Define \mathsf{inv0}(x) = \begin{cases} 0, &\text{if } x = 0 \\ 1/x, &\text{otherwise.} \end{cases}

Witness \eta = \mathsf{inv0}(\mathbf{z}_{130}), and decompose s \bmod p as \mathbf{s}_{129..0}.
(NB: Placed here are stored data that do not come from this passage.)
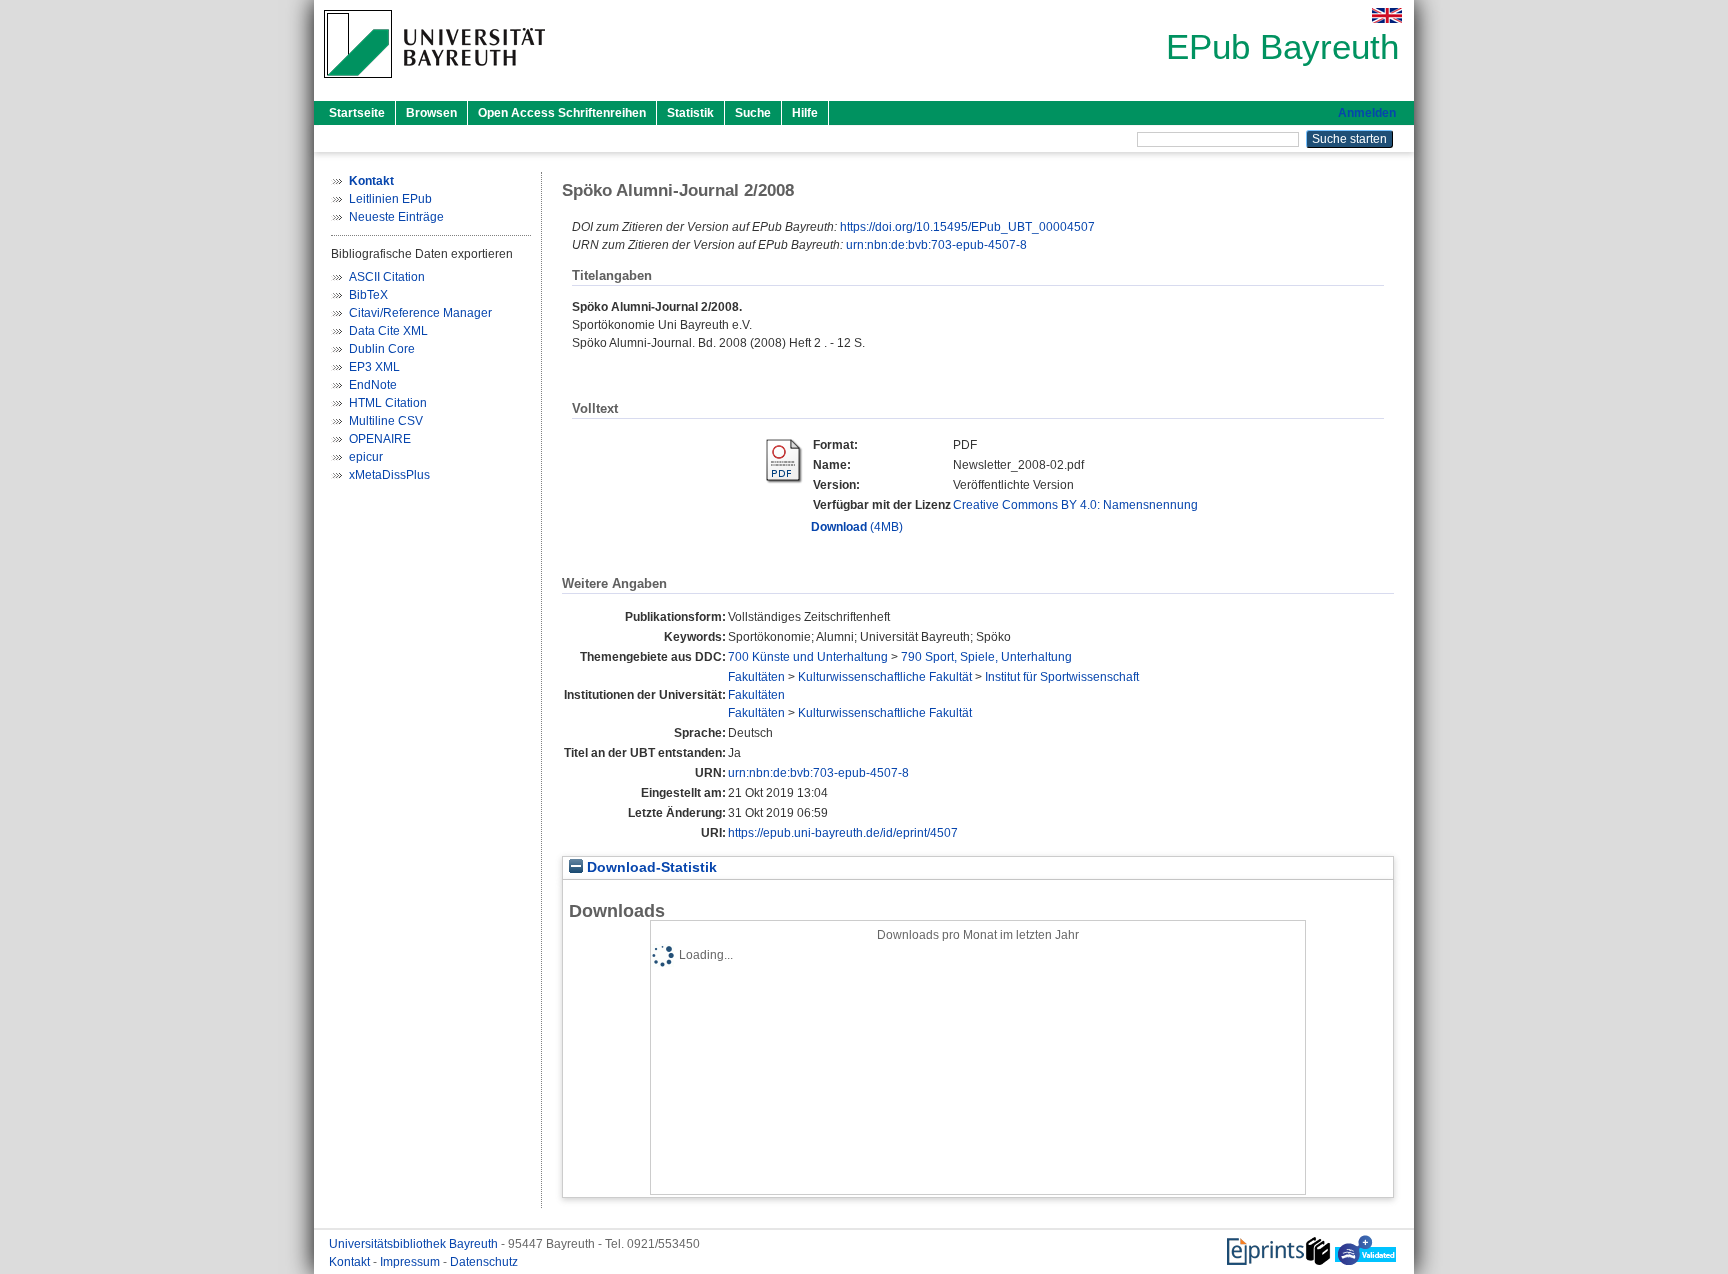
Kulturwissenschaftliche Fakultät (885, 677)
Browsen (431, 113)
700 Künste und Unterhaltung (808, 657)
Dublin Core (382, 349)
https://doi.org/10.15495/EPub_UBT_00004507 (967, 227)
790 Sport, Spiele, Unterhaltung (986, 657)
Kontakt (351, 1262)
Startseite (357, 113)
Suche (753, 113)
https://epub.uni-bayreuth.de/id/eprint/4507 (843, 833)
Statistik (690, 113)
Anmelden (1367, 113)
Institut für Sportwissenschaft (1062, 677)
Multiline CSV (386, 421)
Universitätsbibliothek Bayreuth (415, 1244)
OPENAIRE (380, 439)
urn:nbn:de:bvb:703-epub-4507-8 (936, 245)
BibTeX (368, 295)
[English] (1387, 15)
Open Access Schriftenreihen (562, 113)
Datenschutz (484, 1262)
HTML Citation (388, 403)
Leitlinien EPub (390, 199)
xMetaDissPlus (389, 475)
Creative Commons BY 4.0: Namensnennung (1075, 505)
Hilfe (805, 113)
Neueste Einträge (396, 217)
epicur (366, 457)
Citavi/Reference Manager (420, 313)
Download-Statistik (650, 867)
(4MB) (857, 527)
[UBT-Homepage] (434, 84)
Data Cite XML (388, 331)
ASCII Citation (387, 277)
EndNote (373, 385)
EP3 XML (374, 367)
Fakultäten (756, 677)
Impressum (411, 1262)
Then the needed gates are:

\begin{array}{|c|l|}
\hline
\text{Degree} & \text{Constraint} \\\hline
2 & \text{q\_mul}^\text{overflow} \cdot \left(s - (\alpha + \mathbf{k}_{254} \cdot 2^{130})\right) = 0 \\\hline
2 & \text{q\_mul}^\text{overflow} \cdot \left(\mathbf{z}_0 - \alpha - t_q\right) = 0 \\\hline
3 & \text{q\_mul}^\text{overflow} \cdot \left(\mathbf{k}_{254} \cdot (\mathbf{z}_{130} - 2^{124})\right) = 0 \\\hline
3 & \text{q\_mul}^\text{overflow} \cdot \left(\mathbf{k}_{254} \cdot (s - \sum\limits_{i=0}^{129} 2^i \cdot \mathbf{s}_i)/2^{130}\right) = 0 \\\hline
5 & \text{q\_mul}^\text{overflow} \cdot \left((1 - \mathbf{k}_{254}) \cdot (1 - \mathbf{z}_{130} \cdot \eta) \cdot (s - \sum\limits_{i=0}^{129} 2^i \cdot \mathbf{s}_i)/2^{130}\right) = 0 \\\hline
\end{array}

where (s - \sum\limits_{i=0}^{129} 2^i \cdot \mathbf{s}_i)/2^{130} can be computed by another running sum. Note that the factor of 1/2^{130} has no effect on the constraint, since the RHS is zero.

Running sum range check

We make use of a 10-bit lookup range check in the circuit to subtract the low 130 bits of \mathbf{s}. The range check subtracts the first 13 \cdot 10 bits of \mathbf{s}, and right-shifts the result to give (s - \sum\limits_{i=0}^{129} 2^i \cdot \mathbf{s}_i)/2^{130}.